Task to carry out
Find the string "computer" in the records and copy each line where it occurs.

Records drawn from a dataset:
···

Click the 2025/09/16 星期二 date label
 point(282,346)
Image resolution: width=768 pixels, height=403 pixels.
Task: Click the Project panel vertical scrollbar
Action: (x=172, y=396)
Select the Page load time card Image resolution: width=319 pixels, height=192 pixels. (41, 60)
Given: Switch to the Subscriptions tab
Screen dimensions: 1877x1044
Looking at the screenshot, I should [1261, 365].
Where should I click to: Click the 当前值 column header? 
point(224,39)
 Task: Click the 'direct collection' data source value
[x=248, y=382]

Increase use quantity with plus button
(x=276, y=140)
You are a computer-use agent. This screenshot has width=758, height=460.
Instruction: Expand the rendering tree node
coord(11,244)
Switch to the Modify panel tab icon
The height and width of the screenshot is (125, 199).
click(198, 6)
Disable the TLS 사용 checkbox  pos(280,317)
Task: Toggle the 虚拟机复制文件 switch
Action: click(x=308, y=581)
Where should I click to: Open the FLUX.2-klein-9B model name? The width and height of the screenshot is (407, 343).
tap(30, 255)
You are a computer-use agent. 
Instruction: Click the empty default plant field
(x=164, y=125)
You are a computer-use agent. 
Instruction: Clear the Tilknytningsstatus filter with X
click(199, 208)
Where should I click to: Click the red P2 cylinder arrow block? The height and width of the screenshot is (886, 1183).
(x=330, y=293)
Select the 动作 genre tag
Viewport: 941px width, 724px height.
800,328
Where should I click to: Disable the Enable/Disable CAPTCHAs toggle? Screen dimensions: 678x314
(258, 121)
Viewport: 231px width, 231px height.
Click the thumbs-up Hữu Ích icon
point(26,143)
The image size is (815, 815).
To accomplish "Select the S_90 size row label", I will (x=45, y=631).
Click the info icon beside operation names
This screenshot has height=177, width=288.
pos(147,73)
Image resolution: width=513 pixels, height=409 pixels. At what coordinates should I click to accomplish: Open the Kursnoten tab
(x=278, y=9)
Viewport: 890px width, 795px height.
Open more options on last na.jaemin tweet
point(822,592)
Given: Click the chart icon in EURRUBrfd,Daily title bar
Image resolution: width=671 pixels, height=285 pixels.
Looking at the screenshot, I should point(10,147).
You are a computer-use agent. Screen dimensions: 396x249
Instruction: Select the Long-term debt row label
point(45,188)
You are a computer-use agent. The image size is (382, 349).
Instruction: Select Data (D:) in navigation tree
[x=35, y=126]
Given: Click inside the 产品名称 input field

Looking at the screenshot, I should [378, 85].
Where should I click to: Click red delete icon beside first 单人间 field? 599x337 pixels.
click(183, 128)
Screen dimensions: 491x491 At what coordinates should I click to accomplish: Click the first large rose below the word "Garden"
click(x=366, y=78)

···

Answer box
You are a computer-use agent. This screenshot has width=758, height=460.
You are a computer-use agent. 
You are a computer-use agent. 
You are a computer-use agent. Screen dimensions: 396x249
You are a computer-use agent. The image size is (382, 349).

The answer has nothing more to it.